Gelar Finalisasi BLUD di Hotel  Luar Lebak, Dinkes Lebak Dianggap Tak Mendukung Optimalisasi Fasilitas dan Ekonomi lokal

Yayat - JuaraMedia
30 Jan 2026 12:07
Kesehatan 0 98
3 menit membaca

Caption : Pelaksanaan Finalisasi Laporan Keuangan BLUD Puskesmas Kabupaten Lebak TA di Hotel Tangerang 

JUARAMEDIA, LEBAK — Pelaksanaan finalisasi laporan keuangan Badan Layanan Umum Daerah (BLUD) Puskesmas se-Kabupaten Lebak Tahun Anggaran 2025 menjadi sorotan publik. Kegiatan tersebut digelar di sebuah hotel mewah di Tangerang pada 26–27 Januari 2026, jauh dari wilayah Kabupaten Lebak.
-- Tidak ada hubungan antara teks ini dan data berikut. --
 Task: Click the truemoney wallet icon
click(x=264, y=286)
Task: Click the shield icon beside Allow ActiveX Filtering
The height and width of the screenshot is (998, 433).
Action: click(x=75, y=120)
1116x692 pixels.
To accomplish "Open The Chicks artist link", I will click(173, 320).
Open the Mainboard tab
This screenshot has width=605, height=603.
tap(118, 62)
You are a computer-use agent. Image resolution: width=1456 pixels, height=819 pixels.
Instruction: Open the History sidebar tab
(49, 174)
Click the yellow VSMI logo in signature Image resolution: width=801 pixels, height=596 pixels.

Sorotan mengemuka lantaran pelaksanaan kegiatan dinilai tidak mencerminkan prinsip efisiensi anggaran, terlebih kegiatan bersifat administratif dan berkaitan langsung dengan pengelolaan dana layanan kesehatan masyarakat.
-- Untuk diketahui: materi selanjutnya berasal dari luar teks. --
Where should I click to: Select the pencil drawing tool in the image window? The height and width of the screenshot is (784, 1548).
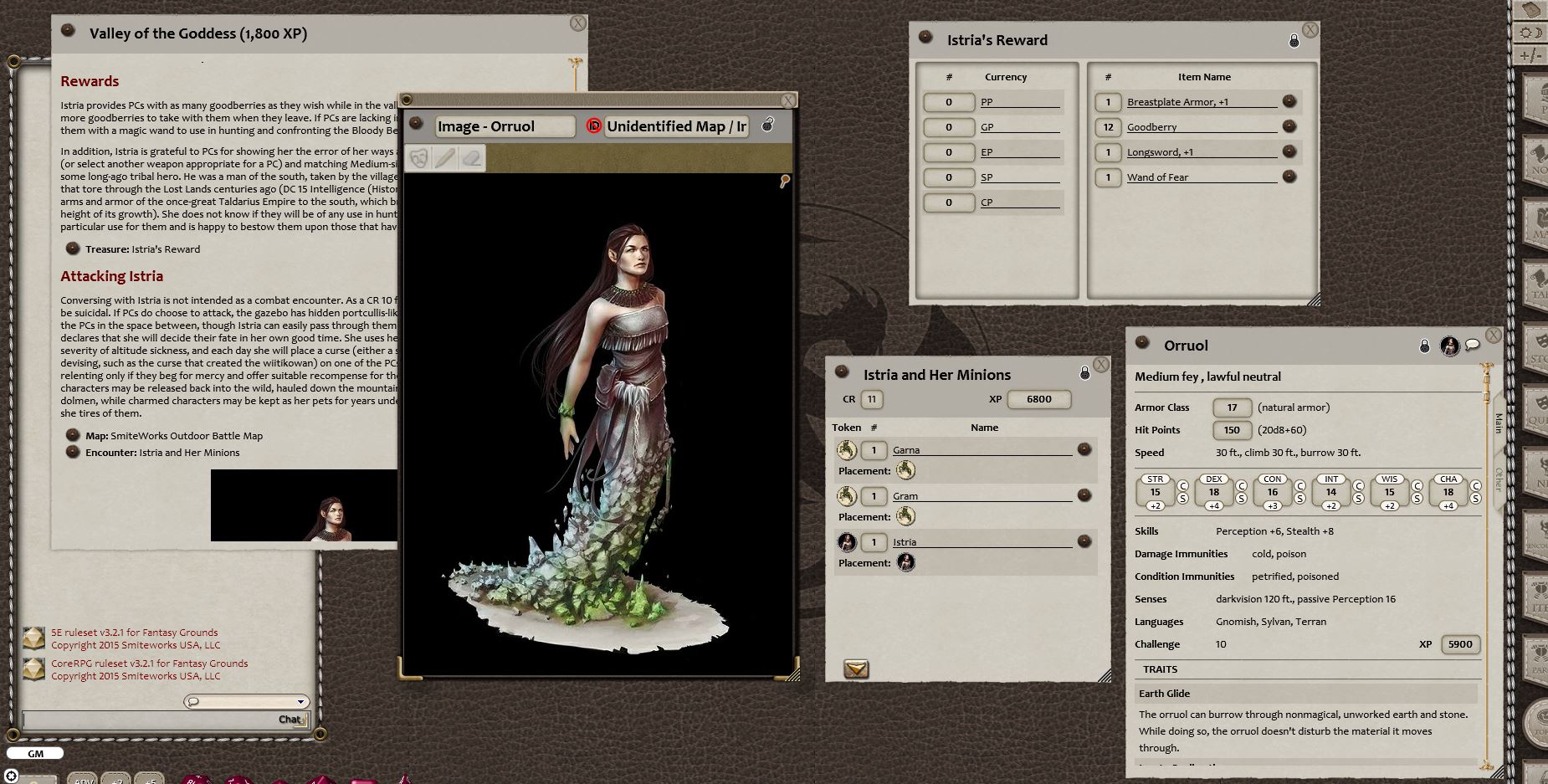point(446,158)
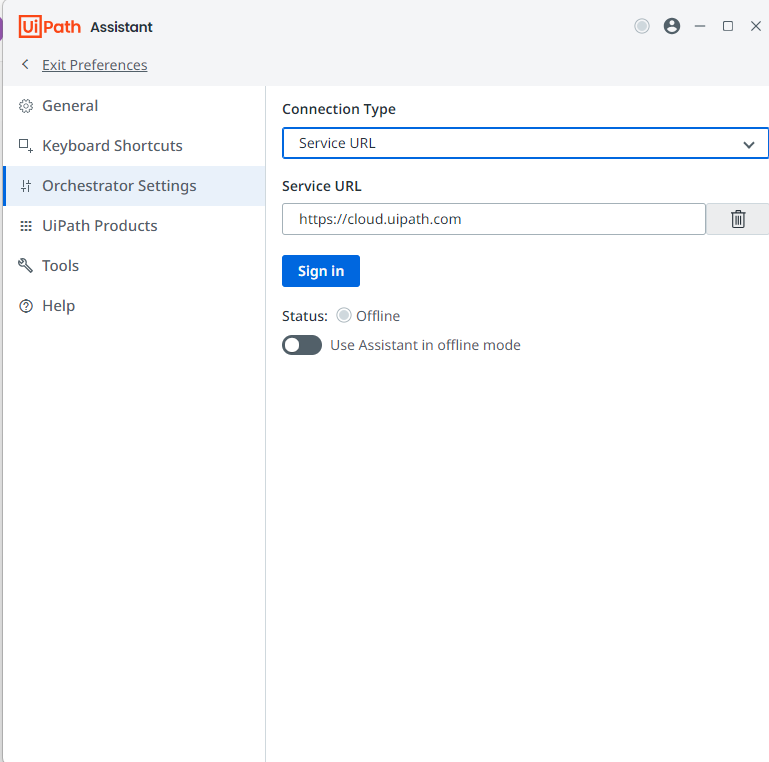The height and width of the screenshot is (762, 769).
Task: Click the chevron arrow on Service URL combo
Action: click(748, 145)
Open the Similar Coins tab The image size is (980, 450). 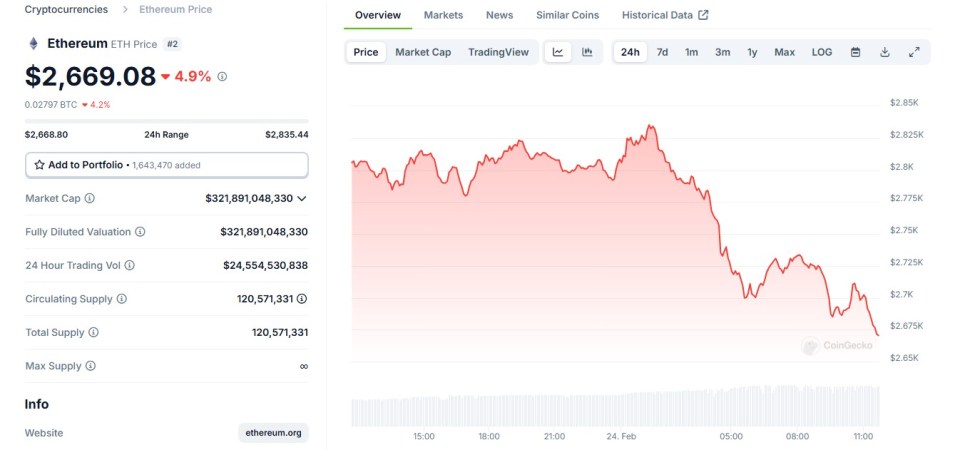[567, 15]
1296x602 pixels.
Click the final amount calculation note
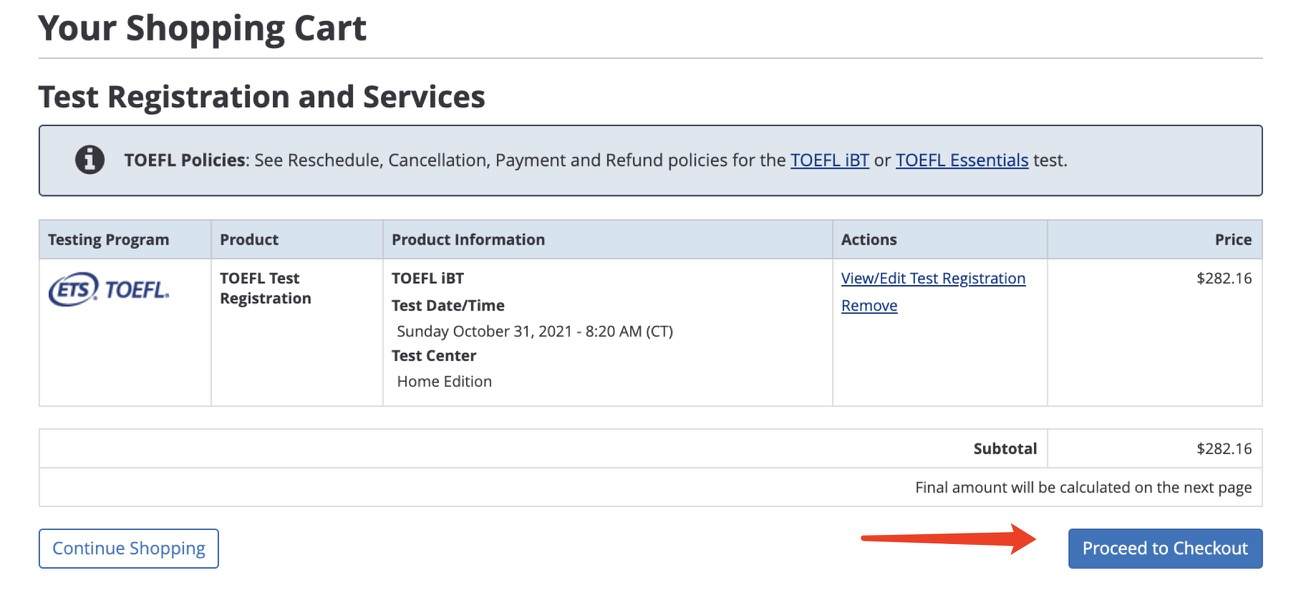[x=1083, y=488]
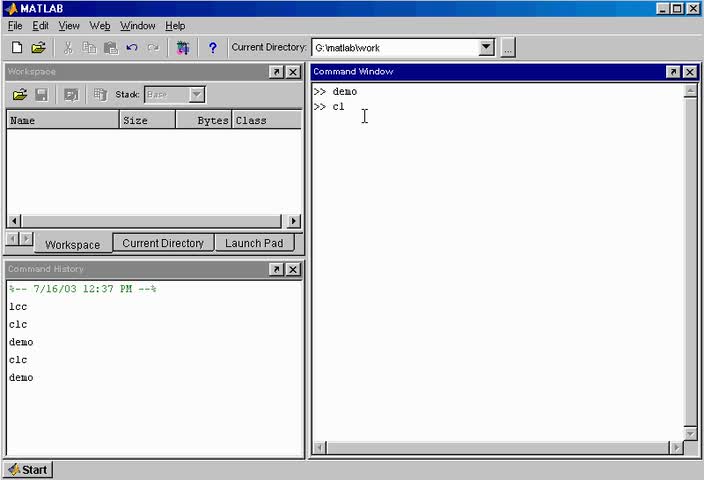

Pemilihan hotel berbintang di luar daerah memicu pertanyaan publik mengenai urgensi dan pertimbangan efisiensi. Sejumlah pihak menilai, finalisasi laporan keuangan sejatinya dapat dilaksanakan di kantor pemerintah daerah atau fasilitas milik daerah dengan biaya yang jauh lebih hemat.

“Yang disorot bukan hanya kemewahan hotelnya, tapi juga kenapa harus di luar Lebak. Ini berpotensi pemborosan dan menimbulkan kesan kurang peka terhadap kondisi layanan Puskesmas,” ujar Uben Salim Pemerhati Kebijakan Publik di Rangkasbitung, Jumat (30/1/2026)
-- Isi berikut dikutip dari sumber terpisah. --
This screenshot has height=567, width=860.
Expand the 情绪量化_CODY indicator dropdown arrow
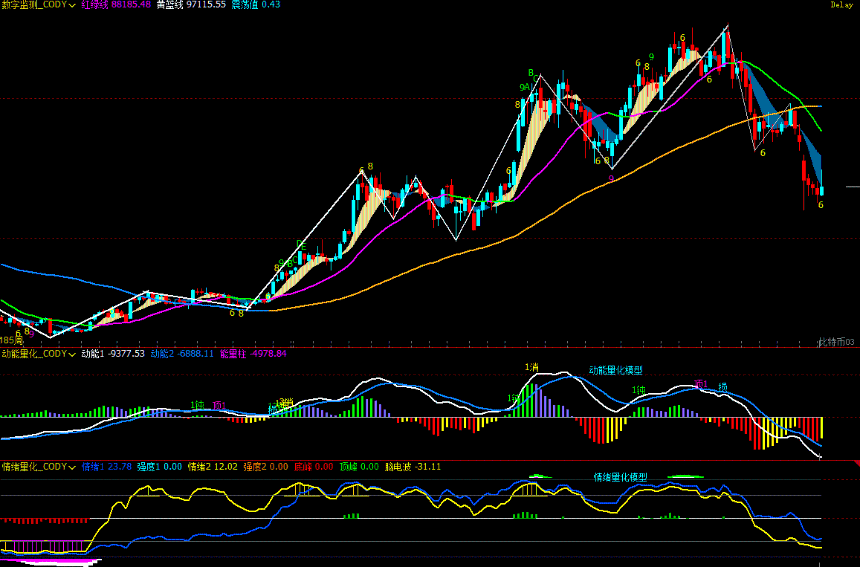pos(73,466)
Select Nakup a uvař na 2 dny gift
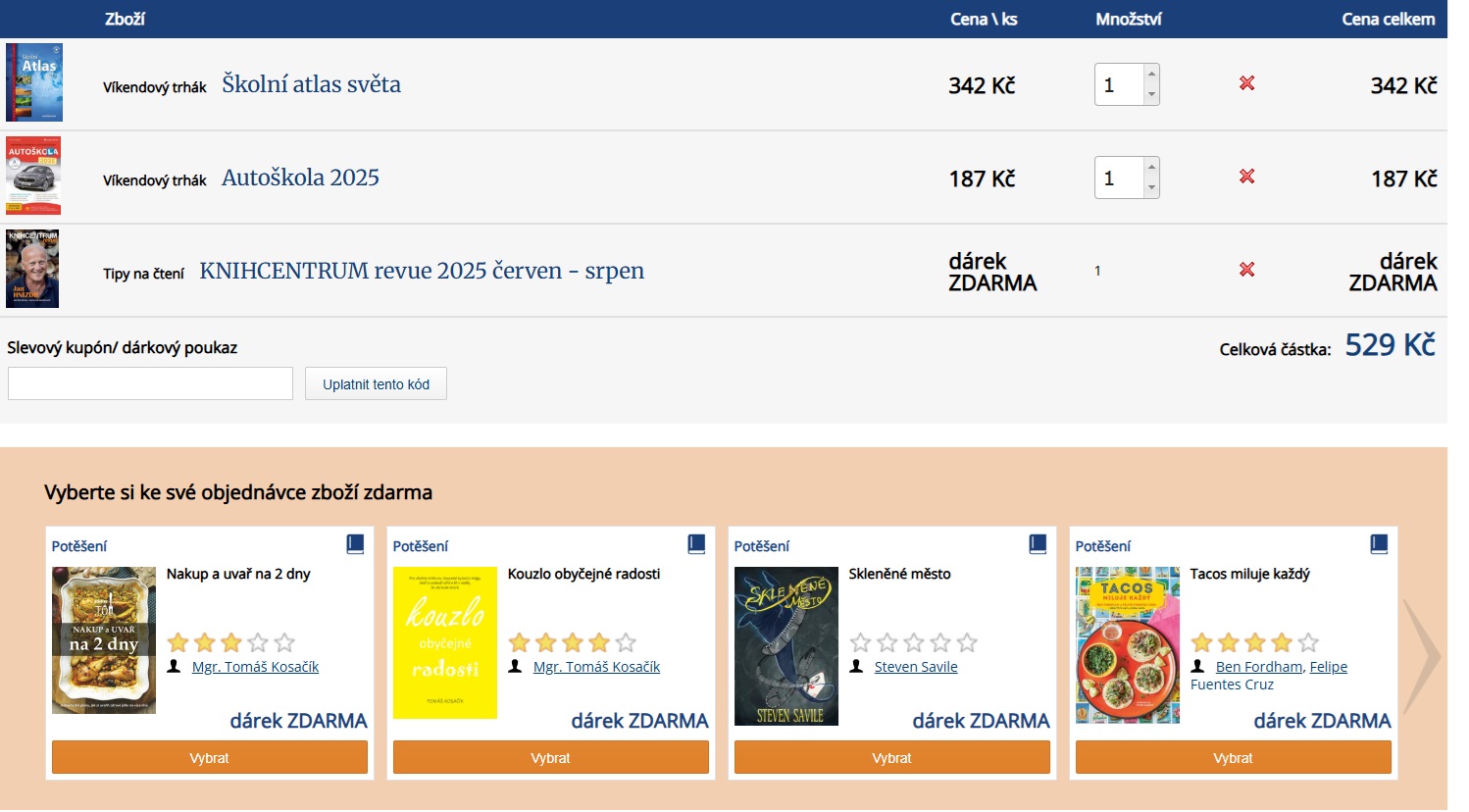Screen dimensions: 1469x812 (x=209, y=758)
Sorotan ini semakin menguat mengingat masih adanya Puskesmas di Kabupaten Lebak yang menghadapi keterbatasan sarana, prasarana, dan kebutuhan peningkatan kualitas pelayanan. Kondisi tersebut dinilai kontras dengan penyelenggaraan kegiatan keuangan di lokasi berbiaya tinggi.

Selain dinilai boros, pelaksanaan kegiatan di luar daerah juga dianggap tidak mendukung optimalisasi fasilitas lokal serta perputaran ekonomi di Kabupaten Lebak sendiri.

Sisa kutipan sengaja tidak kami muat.